Service-level agreements and incentive and penalty clauses often act as the guideposts in quality reviews. Incentives and penalties should motivate both the outsourcing company and the vendor. Both parties should collaborate in setting goals and working to reach them. Consistently communicating these goals to every level of both organizations is essential.
Unstructured, free-form status reports are the enemy of project quality. Use a standard report that clearly spells out how the project is going with respect to different milestones. And make sure that more than one person is able to generate the reports—one client told me that they were unable to receive their weekly status reports because the vendor's employee responsible for generating the data went on vacation for two weeks and no one else at the company knew where the information was.
You need early warning of any time slippage or cost overrun, in order to take timely corrective action. For routine weekly status reports, make sure that any incomplete task or issue that needs management intervention is expressed in terms of target date, cost, and status.

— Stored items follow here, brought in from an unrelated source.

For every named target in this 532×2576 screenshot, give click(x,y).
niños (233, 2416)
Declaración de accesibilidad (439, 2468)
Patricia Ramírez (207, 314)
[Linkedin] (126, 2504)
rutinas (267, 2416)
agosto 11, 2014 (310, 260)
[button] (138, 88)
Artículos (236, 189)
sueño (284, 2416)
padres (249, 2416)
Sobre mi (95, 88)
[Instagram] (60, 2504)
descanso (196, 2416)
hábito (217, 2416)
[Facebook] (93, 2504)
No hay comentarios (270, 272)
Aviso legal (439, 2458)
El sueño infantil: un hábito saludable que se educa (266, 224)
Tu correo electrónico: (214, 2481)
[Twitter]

Whenever a task is reported as completed, an onshore team member should check that the corresponding deliverables are accurate, accessible, and documented correctly. Depending on what skills you need to check (such as programming code, offshore project management, or testing routines), make sure to actually review the deliverables.
Trust and communication are needed to align companies with vendors and to provide meaningful incentives for the vendor to invest in value initiatives. The two organizations must work together to build effective bridges to facilitate resolution of issues.